In any relationship we may focus on the negative and destructive aspects, the fearful elements, the past.  Or we may change our focus so that what comes into view most clearly is this future redemption.  Fulfilled time means seeing all of time as a whole.  Not in overly explicit detail.  Not in trying to predict events and profit from this knowledge.  We remain human and knowledge of such detail remains unknown and unknowable to us.  Jesus does not give us information like who will win the World Series in 2012.  

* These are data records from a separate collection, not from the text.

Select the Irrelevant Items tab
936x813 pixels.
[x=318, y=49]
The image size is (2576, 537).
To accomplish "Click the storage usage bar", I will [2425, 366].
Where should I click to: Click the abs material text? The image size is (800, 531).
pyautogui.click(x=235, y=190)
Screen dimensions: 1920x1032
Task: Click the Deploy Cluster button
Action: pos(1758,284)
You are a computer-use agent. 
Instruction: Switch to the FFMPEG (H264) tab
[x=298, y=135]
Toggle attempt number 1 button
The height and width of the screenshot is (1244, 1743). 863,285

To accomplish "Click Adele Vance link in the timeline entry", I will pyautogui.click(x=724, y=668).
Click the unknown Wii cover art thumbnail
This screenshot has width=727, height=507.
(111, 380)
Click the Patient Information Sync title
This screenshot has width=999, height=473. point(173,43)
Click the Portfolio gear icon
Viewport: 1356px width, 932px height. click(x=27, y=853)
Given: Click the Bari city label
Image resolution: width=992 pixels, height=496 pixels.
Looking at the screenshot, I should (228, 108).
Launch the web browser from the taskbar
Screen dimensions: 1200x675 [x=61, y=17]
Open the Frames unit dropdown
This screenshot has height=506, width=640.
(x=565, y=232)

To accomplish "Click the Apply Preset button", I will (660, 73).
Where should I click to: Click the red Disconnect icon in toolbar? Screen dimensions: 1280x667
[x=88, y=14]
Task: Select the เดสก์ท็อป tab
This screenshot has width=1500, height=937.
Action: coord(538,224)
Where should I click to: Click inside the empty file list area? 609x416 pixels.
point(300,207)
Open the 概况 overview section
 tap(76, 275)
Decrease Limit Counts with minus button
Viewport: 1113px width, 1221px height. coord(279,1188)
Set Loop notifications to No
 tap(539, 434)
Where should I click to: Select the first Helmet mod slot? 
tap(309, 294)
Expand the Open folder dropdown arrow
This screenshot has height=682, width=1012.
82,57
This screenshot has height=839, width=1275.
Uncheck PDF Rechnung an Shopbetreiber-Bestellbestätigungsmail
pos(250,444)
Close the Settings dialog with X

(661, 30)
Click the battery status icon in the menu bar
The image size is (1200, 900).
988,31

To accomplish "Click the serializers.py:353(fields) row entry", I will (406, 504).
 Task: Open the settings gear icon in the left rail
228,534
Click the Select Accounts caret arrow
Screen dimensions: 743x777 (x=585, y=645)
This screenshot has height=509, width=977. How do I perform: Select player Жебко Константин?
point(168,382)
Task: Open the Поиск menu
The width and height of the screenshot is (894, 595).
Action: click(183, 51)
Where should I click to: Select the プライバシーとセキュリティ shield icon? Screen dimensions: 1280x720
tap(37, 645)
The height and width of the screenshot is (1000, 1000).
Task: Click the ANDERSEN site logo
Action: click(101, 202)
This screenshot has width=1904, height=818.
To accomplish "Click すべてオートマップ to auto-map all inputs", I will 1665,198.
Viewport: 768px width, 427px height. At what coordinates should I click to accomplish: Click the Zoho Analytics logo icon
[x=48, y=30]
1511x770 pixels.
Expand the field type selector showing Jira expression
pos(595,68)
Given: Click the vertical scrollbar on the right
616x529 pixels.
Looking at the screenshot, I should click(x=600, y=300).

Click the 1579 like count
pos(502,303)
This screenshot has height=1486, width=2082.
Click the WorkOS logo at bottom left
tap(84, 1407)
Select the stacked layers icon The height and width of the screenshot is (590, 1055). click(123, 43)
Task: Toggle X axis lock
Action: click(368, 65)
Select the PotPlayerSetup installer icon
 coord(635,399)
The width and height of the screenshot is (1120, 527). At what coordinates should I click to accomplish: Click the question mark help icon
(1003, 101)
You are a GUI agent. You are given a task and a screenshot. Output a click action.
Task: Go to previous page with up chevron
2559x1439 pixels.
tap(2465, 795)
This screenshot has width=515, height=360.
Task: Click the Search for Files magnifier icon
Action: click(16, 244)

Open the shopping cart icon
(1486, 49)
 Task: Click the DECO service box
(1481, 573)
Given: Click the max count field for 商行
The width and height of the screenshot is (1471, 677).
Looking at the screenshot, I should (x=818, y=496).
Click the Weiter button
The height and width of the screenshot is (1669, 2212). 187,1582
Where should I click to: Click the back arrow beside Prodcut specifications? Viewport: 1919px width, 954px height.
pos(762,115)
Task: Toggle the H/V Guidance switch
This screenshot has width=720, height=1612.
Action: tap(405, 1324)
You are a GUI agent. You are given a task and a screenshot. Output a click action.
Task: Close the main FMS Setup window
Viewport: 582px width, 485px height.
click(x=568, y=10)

But his announcement of time's fulfillment means that we know the basic and inexorable trajectory of time and that is it always resurrection.  And resurrection is encoded within all that is.  It is the "dna" of reality.  It is that towards which reality is moving as surely as the caterpillar towards the butterfly or the acorn towards the oak tree.

The future, Jesus says, is settled.  Our task now is to see and live according to this future we know.   The key is to see from the perspective of the future and lift up the ways this future is hinted at know, negating the negativity.  Instead of dwelling crippled by the past, we need to live by enacting in our own lives what we know of the future: resurrection.

This is not just endurance in the sense of a passive waiting.  It is an active anticipation.  An active participation in what is, even if it is not yet visible.

Faith is trusting in this future and living towards it by reshaping our actions according to it.